## Begin Excerpt provided
Tiger Mountain Strategies

tiger_mountain.jpgTaking Tiger Mountain (By Strategy) is familiar to those of us in the decadent west as the title of Brian Eno’s second solo album, released in 1974. Eno borrowed the title from a set of Chinese postcards depicting a performance of a Maoist opera, and you can now see a copy of those very postcards here.

“The modern revolutionary Peking opera Taking Tiger Mountain by Strategy, carefully revised, perfected and polished to the last detail with our great leader Chairman Mao’s loving care, now glitters with surpassing splendour.
## End Excerpt provided
Short exercise a:
In the records below, copy the stretch from the line containing "1262x430 pixels. Task: Click" through the line containing "Action: click(x=1404, y=216)" without any changes.
## Begin Rows
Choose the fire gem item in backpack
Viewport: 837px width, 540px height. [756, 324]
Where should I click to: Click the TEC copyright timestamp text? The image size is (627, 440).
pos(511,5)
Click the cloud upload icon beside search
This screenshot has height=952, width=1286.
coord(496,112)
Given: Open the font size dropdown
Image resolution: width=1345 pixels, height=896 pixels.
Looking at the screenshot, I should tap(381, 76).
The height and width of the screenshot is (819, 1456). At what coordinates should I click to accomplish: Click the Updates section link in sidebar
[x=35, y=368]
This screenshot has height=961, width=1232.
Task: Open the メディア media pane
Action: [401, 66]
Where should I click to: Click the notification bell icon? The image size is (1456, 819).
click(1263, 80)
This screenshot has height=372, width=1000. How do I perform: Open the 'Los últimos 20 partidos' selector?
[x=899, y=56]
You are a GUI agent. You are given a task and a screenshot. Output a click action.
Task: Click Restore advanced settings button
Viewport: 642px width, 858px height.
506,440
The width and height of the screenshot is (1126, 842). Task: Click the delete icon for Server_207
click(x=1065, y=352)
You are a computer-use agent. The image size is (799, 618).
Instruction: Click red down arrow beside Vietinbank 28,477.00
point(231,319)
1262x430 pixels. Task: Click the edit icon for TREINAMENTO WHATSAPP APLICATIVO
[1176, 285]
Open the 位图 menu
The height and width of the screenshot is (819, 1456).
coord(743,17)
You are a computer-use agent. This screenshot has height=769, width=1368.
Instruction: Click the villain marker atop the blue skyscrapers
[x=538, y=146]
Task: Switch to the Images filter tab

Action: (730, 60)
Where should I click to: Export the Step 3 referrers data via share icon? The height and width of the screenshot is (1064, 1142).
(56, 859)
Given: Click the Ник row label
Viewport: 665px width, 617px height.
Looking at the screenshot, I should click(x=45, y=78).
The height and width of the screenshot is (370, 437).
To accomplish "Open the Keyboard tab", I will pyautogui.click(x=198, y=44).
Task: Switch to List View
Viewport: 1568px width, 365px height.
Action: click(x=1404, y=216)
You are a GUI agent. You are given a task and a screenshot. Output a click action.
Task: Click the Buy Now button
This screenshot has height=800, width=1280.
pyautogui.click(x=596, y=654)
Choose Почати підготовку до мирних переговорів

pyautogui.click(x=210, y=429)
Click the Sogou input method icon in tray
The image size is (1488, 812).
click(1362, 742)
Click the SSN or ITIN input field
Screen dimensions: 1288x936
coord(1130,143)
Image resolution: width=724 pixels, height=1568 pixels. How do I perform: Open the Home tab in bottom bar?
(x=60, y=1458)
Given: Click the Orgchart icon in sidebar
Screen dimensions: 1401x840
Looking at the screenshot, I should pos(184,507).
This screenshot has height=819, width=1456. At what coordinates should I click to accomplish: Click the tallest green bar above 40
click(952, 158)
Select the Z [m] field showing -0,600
## End Rows
Short exercise b:
Carry on the piece about the Taking Tiger Mountain title and the opera postcards, starting right after its last sentence.

Response a:
1262x430 pixels. Task: Click the edit icon for TREINAMENTO WHATSAPP APLICATIVO
[1176, 285]
Open the 位图 menu
The height and width of the screenshot is (819, 1456).
coord(743,17)
You are a computer-use agent. This screenshot has height=769, width=1368.
Instruction: Click the villain marker atop the blue skyscrapers
[x=538, y=146]
Task: Switch to the Images filter tab

Action: (730, 60)
Where should I click to: Export the Step 3 referrers data via share icon? The height and width of the screenshot is (1064, 1142).
(56, 859)
Given: Click the Ник row label
Viewport: 665px width, 617px height.
Looking at the screenshot, I should click(x=45, y=78).
The height and width of the screenshot is (370, 437).
To accomplish "Open the Keyboard tab", I will pyautogui.click(x=198, y=44).
Task: Switch to List View
Viewport: 1568px width, 365px height.
Action: click(x=1404, y=216)

Response b:
Taking Tiger Mountain by Strategy is one of the outstanding model theatrical works. It describes an episode in the great Chinese People’s War of Liberation, a battle in which a pursuit detachment of the Chinese People’s Liberation Army wiped out a Kuomintang die-hard gang in northeast China. The opera creates the brilliant images of Yan Tzu-jung and other proletarian heroes by the method of combining revolutionary realism with revolutionary romanticism, and eulogizes Chairman Mao’s great thought on people’s war. The successful creation of the modern revolutionary Peking opera Taking Tiger Mountain by Strategy is a splendid victory for Chairman Mao’s revolutionary line on literature and art.”

Eno produced his own set of strategic cards with artist Peter Schmidt (who painted the cover of Tiger Mountain) a year later, Oblique Strategies, “Over one hundred worthwhile dilemmas.” Originally an expensive limited edition, these are now available in a variety of freeware applications or online versions. Best one if you’re among the 17% of Mac-users visiting this site is probably the Dashboard widget, the latest version of which includes the texts of all three editions. The instant access nature of OS X’s Dashboard is especially suited to small information systems such as this.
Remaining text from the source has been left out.